Provision of insufficient information to bidders

  1. As pleaded, the allegation is that V8 Holdings failed to disclose to the market information concerning the existence of negotiations for the sale of shares in V8 Holdings to Archer with the effect that each Team would become entitled to receive the sum of approximately $500,000 per year for 6 years in exchange for the sale of that Team’s share in V8 Holdings.

  2. The first question for consideration is as to what cl 10.1(b) required in relation to the disclosure of information to potential bidders.

  3. As recorded above, the parties appear to agree that the use of the word “ensure” required V8 Holdings to provide information to potential bidders in a manner that was calculated to encourage those persons to bid the highest prices that were commercially possible, subject to the qualification that it was to be the outcome of the tender that determined what the price was to be.

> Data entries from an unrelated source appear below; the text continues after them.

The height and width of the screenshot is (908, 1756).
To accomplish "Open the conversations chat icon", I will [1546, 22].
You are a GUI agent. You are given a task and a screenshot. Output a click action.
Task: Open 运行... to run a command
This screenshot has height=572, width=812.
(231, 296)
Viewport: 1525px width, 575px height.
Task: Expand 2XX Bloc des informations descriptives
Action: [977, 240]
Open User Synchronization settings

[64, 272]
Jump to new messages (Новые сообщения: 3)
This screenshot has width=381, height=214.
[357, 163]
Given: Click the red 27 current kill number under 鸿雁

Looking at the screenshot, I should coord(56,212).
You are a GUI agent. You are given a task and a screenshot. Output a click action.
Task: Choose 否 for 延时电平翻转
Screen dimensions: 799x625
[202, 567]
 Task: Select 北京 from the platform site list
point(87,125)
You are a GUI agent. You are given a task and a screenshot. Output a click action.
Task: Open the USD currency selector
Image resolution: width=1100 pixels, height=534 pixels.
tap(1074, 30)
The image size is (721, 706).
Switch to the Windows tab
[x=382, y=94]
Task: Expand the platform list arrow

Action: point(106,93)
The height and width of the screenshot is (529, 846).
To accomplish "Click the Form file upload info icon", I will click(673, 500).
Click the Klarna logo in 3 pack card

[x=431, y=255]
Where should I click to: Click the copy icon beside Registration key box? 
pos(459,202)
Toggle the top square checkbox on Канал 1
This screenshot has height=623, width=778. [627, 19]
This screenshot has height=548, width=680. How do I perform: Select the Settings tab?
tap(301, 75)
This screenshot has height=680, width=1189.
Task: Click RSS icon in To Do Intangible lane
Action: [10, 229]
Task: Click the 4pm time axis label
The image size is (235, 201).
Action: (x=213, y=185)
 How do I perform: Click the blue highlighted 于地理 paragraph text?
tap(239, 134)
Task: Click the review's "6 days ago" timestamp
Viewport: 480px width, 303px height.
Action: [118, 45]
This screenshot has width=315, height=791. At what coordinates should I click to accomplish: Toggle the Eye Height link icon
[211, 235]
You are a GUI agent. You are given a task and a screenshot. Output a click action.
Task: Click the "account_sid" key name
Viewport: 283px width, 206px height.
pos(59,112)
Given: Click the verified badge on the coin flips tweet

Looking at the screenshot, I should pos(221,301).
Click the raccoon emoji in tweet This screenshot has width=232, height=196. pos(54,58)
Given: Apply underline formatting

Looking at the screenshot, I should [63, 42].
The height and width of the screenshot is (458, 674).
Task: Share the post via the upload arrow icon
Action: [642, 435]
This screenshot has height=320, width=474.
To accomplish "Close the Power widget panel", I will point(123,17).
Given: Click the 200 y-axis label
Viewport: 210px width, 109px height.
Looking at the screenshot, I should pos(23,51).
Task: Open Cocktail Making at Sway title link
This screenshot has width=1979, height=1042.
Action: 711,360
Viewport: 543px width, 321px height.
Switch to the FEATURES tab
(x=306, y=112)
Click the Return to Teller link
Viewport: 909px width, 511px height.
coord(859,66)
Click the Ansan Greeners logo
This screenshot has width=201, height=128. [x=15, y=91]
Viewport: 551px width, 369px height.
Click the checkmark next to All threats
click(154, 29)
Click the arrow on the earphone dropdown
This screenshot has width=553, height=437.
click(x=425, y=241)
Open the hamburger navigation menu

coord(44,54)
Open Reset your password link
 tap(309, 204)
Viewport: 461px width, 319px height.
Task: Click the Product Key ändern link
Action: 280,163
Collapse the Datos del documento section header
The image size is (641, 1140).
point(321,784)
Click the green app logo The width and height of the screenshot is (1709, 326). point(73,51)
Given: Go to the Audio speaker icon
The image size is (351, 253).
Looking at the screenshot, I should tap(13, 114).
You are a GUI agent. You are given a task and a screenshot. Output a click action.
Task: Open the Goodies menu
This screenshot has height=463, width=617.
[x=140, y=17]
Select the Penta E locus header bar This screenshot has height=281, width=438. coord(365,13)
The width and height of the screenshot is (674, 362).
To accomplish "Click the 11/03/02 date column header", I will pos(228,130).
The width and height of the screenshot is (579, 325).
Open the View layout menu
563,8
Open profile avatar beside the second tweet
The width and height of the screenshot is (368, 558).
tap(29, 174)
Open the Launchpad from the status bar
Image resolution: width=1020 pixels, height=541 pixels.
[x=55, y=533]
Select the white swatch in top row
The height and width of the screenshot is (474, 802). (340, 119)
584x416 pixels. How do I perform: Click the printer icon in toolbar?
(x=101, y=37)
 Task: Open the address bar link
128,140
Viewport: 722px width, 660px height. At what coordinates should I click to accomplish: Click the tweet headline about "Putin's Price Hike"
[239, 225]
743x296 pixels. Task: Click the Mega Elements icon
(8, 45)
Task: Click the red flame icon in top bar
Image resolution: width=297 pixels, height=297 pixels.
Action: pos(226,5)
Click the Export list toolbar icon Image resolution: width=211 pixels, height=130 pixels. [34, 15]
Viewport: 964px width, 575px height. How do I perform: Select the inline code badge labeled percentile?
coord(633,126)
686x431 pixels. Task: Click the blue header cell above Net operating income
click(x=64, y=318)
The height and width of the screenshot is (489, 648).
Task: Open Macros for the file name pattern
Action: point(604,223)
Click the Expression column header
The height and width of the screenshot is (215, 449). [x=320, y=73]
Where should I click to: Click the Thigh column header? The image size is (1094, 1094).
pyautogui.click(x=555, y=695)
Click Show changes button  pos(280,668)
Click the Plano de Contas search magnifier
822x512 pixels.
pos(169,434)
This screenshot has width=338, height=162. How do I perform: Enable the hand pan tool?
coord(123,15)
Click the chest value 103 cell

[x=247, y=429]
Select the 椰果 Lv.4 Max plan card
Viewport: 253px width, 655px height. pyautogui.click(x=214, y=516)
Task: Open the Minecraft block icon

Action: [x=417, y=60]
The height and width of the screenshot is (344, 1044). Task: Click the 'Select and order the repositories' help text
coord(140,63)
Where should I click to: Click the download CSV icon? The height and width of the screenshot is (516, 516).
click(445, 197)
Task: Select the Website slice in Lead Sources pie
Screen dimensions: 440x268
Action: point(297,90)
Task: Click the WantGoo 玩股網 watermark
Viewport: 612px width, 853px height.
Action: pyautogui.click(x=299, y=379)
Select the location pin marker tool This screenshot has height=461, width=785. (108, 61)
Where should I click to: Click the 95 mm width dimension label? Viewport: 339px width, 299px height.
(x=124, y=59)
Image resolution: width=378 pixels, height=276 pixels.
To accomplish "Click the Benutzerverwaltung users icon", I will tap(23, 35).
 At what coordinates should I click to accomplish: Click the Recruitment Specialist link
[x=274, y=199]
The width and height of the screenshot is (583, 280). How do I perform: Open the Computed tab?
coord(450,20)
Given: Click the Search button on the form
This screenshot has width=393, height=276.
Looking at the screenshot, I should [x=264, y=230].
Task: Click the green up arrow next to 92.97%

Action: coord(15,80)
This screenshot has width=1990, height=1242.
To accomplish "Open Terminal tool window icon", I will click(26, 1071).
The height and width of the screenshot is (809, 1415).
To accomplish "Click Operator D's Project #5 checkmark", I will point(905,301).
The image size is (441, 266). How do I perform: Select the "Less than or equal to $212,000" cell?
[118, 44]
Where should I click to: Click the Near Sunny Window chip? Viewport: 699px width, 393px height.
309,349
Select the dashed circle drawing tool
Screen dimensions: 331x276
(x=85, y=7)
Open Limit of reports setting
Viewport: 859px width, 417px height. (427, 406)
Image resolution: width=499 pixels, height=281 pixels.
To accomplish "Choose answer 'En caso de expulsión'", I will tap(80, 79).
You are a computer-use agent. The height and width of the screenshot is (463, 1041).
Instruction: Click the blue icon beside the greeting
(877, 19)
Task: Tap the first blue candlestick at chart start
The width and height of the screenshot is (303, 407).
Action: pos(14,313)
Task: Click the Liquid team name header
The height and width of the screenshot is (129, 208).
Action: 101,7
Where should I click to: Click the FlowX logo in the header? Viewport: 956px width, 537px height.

  4. It is necessary to consider whether the other components of cl 10.1(b), which is a composite obligation, effected what V8 Holdings was required to do.

Meaning of “current market situation”

  1. Although the expression “as commercially advantageous as possible” required V8 Holdings to try to obtain the highest price the market would bear, the issue is whether the obligations to do so “having regard to the current market situation” and to offer the RECs by tender imposed any constraints on the obligation to “ensure” the specified outcome.

  2. The first question is as to what is meant by the use of the word “current”. In this case the range of relevant times could be between 1 January 2014, when the REC was surrendered, and 1 August 2014, when the tender period closed. The natural place to start would be to regard the word “current” as applying to circumstances at the date the REC was surrendered, but as cl 10.1(b) required V8 Holdings to ascertain the most commercially advantageous price by offering the REC to the market by tender, there would inevitably be a delay between the date of the surrender and the completion of the tender. The information that was available to be provided to potential bidders might change over that period.

  3. It follows from Sanpoint’s submissions that its case is that the information that formed part of the current market situation was the whole of the information that became known between the surrender of the REC and the end of the tender process. The effect of Sanpoint’s submission is that cl 10.1(b) imposed a continuing obligation on V8 Holdings to provide all of the evolving information to potential bidders through the tender process.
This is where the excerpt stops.